Home for Christmas with the SSO at Victoria Concert Hall

It is that time of the year again and there are few things more festive than the Singapore Symphony Orchestra's (SSO) Christmas Concerts.

A return to the cosier confines of the Victoria Concert Hall provided that touch of nostalgia which the Esplanade could never hope to replicate. This was certainly helped by SSO associate conductor Jason Lai, who played engaging and chatty host and broke the ice almost immediately.

The concert began with a procession by the Singapore Symphony Children's Choir, its little members carrying electric candles while singing Veni Veni Emmanuel. It started on a unison before splitting into rich polyphony. The orchestra then obliged with the Overture to Engelbert Humperdinck's Hansel And Gretel, its Angel's Prayer segment filled with the glorious warmth of C major.

Unlike Christmas concerts of old, the audience sing-along was not relegated to the end, but spread throughout the concert.

Getting usually passive listeners to stand up and belt out the carols such as Hark! The Herald Angels Sing and The First Noel was a good idea and boredom was never an option.

The children also added It's The Most Wonderful Time Of The Year and John Rutter's Christmas Lullaby, both sung beautifully, before closing with Leroy Anderson's sparkling Sleigh Ride.

The second half featured a narrated work with former SSO education officer Joseph Lee doing the honours for Philip Lane's The Night Before Christmas.

Although he was amplified, some of the words were barely audible over the orchestra's manoeuvres.

There were no such worries from the adults of the Singapore Bible College Chorale, which sang in the second half. They offered Rutter's arrangements of In Dulci Jubilo, I Saw Three Ships and the best original choral work of all, Norwegian composer Ola Gjeilo's Serenity (O Magnum Mysterium).

This was conducted by its choirmaster Joel Navarro and featured a lovely solo from cellist Yu Jing. The a cappella voices rose to a sublime high, the echoes ringing in the ears even after the work had ended.

Through the course of the concert, there were also humorous projected video clips, including a Singapore version of The Twelve Days Of Christmas, featuring local dishes, which saw conductor Lai coming down with dyspepsia.

He was also on hand to conduct a couple of games, which involved the audience and some members winning prizes.

When one thinks of past Christmas concerts that programmed Handel's Messiah, Britten's A Ceremony Of Carols, Poulenc's Gloria or excerpts from Bach, Berlioz or Vaughan Williams, this concert was unusually light.

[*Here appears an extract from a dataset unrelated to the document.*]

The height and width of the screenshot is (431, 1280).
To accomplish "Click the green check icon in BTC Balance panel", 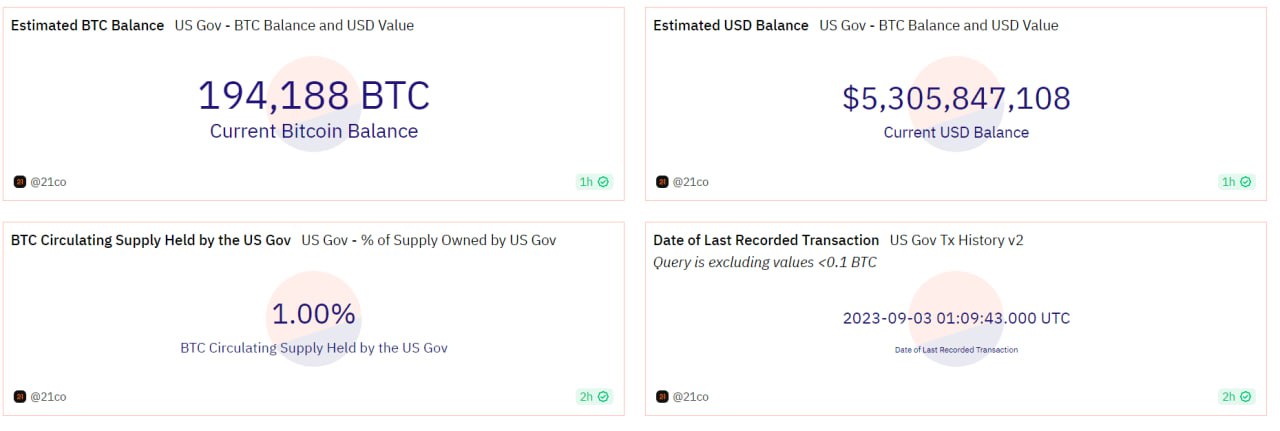I will pos(604,182).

Even three movements from Tchaikovsky's ballet Nutcracker, including The Dance Of The Sugar Plum Fairy, did little to expel that notion.

All that mattered was people enjoying themselves, with communal singing of Franz Gruber's Silent Night and the closing Joy To The World by Lowell Mason, a carol wrongly attributed to Handel.

As the audience strolled merrily out of the hall, only one nagging thought remained: Where were the balloons?